Melihat adanya kegaduhan antar menteri di Kabinet Kerja seharusya dapat menjadi salah satu penilaian Presiden Jokowi untuk me-reshuffle kabinetnya. Menteri-menteri yang saling bertikai di ranah publik, seharusnya tidak lagi dipertahankan.
Karena hal ini jelas akan berdampak pada sinergitas jalannya pemerintahan. Jika tidak adanya sinergitas dalam pemerintahan maka akan terjadi perlambatan laju roda pembangunan. Padahal di sisi yang lain Presiden Jokowi meminta para pembantunya untuk bekerja keras untuk melakukan percepatan pembangunan.

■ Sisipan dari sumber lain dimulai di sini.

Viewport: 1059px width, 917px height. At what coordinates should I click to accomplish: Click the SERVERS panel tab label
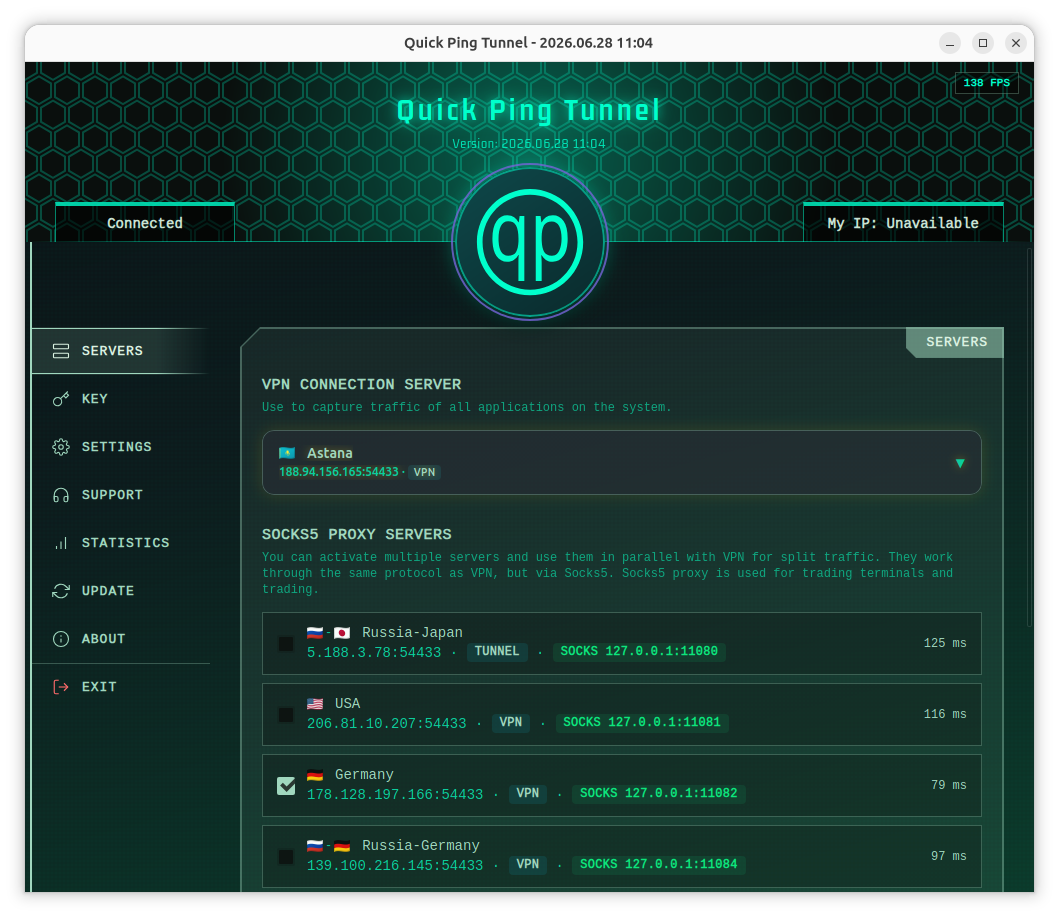coord(956,342)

Kemudian kegaduhan para menteri ini jika tidak segera diatasi juga akan mencoreng kewibawaan Kepemimpinan Presiden Jokowi. Kepemimpinan Presiden Jokowi akan dinilai sebagai kepemimpinan yang lemah, karena tidak bisa mengatasi pertikaian para pembantunya. Ketika hal ini terjadi maka kepercayaan publik terhadap Presiden Jokowi akan menurun.
Kedua, bertambahnya dukungan partai politik di luar Koalisi Indonesia Hebat (KIH). Seperti yang kita ketahui ada beberapa partai yang telah mengumumkan untuk mendukung pemerintah seperti PAN, Partai Golkar, dan PPP (di kedua muktamar). Dukungan baru dari partai diluar KIH jelas akan menambah kuat pemerintahan Jokowi-JK.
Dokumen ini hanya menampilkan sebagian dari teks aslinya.